Start of Exercise material

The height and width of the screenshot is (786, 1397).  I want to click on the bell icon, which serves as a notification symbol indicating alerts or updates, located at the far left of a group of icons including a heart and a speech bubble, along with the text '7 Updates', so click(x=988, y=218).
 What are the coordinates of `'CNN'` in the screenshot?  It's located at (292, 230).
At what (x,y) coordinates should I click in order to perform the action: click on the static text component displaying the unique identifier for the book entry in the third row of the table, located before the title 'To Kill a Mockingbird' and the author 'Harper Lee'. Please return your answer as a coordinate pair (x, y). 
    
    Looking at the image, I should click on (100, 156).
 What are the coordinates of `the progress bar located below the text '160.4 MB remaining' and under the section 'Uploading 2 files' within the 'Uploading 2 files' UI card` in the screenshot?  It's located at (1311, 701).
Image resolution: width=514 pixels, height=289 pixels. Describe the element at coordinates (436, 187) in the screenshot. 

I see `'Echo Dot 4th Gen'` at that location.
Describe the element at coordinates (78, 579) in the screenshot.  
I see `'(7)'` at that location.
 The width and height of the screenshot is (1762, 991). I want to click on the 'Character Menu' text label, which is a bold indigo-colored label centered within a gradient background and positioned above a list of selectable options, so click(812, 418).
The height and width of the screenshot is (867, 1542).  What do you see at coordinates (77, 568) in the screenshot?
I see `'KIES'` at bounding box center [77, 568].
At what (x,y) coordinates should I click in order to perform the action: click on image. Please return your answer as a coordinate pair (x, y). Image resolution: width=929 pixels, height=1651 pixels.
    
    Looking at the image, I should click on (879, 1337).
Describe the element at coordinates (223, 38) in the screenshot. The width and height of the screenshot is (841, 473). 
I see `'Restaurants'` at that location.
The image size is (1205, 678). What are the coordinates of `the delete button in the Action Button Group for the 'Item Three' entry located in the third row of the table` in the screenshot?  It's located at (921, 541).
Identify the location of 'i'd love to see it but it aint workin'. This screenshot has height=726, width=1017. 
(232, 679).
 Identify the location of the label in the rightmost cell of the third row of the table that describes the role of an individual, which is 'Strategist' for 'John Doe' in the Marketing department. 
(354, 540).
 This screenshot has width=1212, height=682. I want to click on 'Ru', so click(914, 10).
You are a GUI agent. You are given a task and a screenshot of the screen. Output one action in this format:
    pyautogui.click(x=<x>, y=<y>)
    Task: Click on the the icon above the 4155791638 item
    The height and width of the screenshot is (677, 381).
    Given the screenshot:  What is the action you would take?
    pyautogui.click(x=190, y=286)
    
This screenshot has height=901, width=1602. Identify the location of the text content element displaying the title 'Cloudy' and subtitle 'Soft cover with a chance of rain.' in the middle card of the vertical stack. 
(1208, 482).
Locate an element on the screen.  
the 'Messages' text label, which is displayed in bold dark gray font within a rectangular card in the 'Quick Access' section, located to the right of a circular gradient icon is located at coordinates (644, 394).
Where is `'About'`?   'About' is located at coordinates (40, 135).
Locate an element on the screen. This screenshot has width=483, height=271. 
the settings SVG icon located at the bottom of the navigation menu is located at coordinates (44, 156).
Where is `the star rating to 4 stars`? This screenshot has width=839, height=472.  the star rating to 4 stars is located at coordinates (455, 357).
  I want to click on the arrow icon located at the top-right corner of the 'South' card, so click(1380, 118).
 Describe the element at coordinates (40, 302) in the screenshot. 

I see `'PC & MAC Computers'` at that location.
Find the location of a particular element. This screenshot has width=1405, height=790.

End of Exercise material

* **Work instructions**
Rewrite the lines above, substituting "Identify the element" for every occurrence of "Describe the element" and leaving everything else unchanged.

* **Solution to this exercise**
The height and width of the screenshot is (786, 1397).  I want to click on the bell icon, which serves as a notification symbol indicating alerts or updates, located at the far left of a group of icons including a heart and a speech bubble, along with the text '7 Updates', so click(x=988, y=218).
 What are the coordinates of `'CNN'` in the screenshot?  It's located at (292, 230).
At what (x,y) coordinates should I click in order to perform the action: click on the static text component displaying the unique identifier for the book entry in the third row of the table, located before the title 'To Kill a Mockingbird' and the author 'Harper Lee'. Please return your answer as a coordinate pair (x, y). 
    
    Looking at the image, I should click on (100, 156).
 What are the coordinates of `the progress bar located below the text '160.4 MB remaining' and under the section 'Uploading 2 files' within the 'Uploading 2 files' UI card` in the screenshot?  It's located at (1311, 701).
Image resolution: width=514 pixels, height=289 pixels. Identify the element at coordinates (436, 187) in the screenshot. 

I see `'Echo Dot 4th Gen'` at that location.
Identify the element at coordinates (78, 579) in the screenshot.  
I see `'(7)'` at that location.
 The width and height of the screenshot is (1762, 991). I want to click on the 'Character Menu' text label, which is a bold indigo-colored label centered within a gradient background and positioned above a list of selectable options, so click(812, 418).
The height and width of the screenshot is (867, 1542).  What do you see at coordinates (77, 568) in the screenshot?
I see `'KIES'` at bounding box center [77, 568].
At what (x,y) coordinates should I click in order to perform the action: click on image. Please return your answer as a coordinate pair (x, y). Image resolution: width=929 pixels, height=1651 pixels.
    
    Looking at the image, I should click on (879, 1337).
Identify the element at coordinates (223, 38) in the screenshot. The width and height of the screenshot is (841, 473). 
I see `'Restaurants'` at that location.
The image size is (1205, 678). What are the coordinates of `the delete button in the Action Button Group for the 'Item Three' entry located in the third row of the table` in the screenshot?  It's located at (921, 541).
Identify the location of 'i'd love to see it but it aint workin'. This screenshot has height=726, width=1017. 
(232, 679).
 Identify the location of the label in the rightmost cell of the third row of the table that describes the role of an individual, which is 'Strategist' for 'John Doe' in the Marketing department. 
(354, 540).
 This screenshot has width=1212, height=682. I want to click on 'Ru', so click(914, 10).
You are a GUI agent. You are given a task and a screenshot of the screen. Output one action in this format:
    pyautogui.click(x=<x>, y=<y>)
    Task: Click on the the icon above the 4155791638 item
    The height and width of the screenshot is (677, 381).
    Given the screenshot:  What is the action you would take?
    pyautogui.click(x=190, y=286)
    
This screenshot has height=901, width=1602. Identify the location of the text content element displaying the title 'Cloudy' and subtitle 'Soft cover with a chance of rain.' in the middle card of the vertical stack. 
(1208, 482).
Locate an element on the screen.  
the 'Messages' text label, which is displayed in bold dark gray font within a rectangular card in the 'Quick Access' section, located to the right of a circular gradient icon is located at coordinates (644, 394).
Where is `'About'`?   'About' is located at coordinates (40, 135).
Locate an element on the screen. This screenshot has width=483, height=271. 
the settings SVG icon located at the bottom of the navigation menu is located at coordinates (44, 156).
Where is `the star rating to 4 stars`? This screenshot has width=839, height=472.  the star rating to 4 stars is located at coordinates (455, 357).
  I want to click on the arrow icon located at the top-right corner of the 'South' card, so click(1380, 118).
 Identify the element at coordinates (40, 302) in the screenshot. 

I see `'PC & MAC Computers'` at that location.
Find the location of a particular element. This screenshot has width=1405, height=790.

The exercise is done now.